=== Begin Enclosure ===

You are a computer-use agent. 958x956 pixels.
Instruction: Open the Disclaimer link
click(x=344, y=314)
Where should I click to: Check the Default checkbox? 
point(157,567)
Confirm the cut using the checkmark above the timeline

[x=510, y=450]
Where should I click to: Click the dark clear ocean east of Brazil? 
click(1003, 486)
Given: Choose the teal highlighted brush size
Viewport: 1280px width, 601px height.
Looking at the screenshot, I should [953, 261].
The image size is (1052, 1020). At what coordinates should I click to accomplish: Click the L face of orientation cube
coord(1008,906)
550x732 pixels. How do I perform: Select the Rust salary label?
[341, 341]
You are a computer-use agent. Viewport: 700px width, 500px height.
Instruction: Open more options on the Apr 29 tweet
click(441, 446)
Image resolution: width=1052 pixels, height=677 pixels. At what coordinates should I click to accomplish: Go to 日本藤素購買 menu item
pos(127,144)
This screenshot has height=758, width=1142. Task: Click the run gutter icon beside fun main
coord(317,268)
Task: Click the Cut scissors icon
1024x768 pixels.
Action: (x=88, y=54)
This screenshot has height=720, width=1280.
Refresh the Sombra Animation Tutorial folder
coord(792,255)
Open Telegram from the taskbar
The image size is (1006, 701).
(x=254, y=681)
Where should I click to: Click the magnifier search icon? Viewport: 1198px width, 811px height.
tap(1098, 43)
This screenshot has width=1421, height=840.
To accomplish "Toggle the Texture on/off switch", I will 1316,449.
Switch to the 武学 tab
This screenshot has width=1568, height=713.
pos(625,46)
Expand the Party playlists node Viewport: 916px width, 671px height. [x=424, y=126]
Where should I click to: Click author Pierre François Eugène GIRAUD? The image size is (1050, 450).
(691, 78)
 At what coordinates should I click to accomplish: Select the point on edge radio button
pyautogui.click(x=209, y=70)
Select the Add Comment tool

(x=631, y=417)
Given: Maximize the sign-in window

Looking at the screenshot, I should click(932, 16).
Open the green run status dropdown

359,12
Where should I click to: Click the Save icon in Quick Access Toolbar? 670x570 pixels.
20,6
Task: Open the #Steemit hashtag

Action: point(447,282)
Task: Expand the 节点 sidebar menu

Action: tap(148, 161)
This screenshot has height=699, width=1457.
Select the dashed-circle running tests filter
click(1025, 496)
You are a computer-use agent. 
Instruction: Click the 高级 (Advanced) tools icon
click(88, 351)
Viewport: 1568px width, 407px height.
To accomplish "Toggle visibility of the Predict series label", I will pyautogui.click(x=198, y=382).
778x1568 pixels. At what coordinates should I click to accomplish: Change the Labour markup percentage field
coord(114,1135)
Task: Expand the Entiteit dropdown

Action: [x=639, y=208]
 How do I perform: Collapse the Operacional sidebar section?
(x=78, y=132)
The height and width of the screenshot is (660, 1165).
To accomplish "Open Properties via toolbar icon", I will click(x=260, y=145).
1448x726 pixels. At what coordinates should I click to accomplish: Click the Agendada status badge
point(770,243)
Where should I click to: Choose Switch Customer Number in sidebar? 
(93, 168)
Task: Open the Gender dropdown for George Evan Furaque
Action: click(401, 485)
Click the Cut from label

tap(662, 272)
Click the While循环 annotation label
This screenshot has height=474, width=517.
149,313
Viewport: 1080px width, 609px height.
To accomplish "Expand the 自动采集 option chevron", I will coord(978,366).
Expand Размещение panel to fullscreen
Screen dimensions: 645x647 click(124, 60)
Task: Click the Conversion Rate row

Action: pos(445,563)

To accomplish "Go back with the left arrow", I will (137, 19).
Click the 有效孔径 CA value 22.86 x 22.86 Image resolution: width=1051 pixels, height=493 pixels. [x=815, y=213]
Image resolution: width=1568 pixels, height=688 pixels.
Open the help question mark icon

=== End Enclosure ===

== ABOUT THIS EXERCISE ==
Would you copy each line of the records that contains "Toggle"?

== ANSWER FOR THE TASK ==
To accomplish "Toggle the Texture on/off switch", I will 1316,449.
To accomplish "Toggle visibility of the Predict series label", I will pyautogui.click(x=198, y=382).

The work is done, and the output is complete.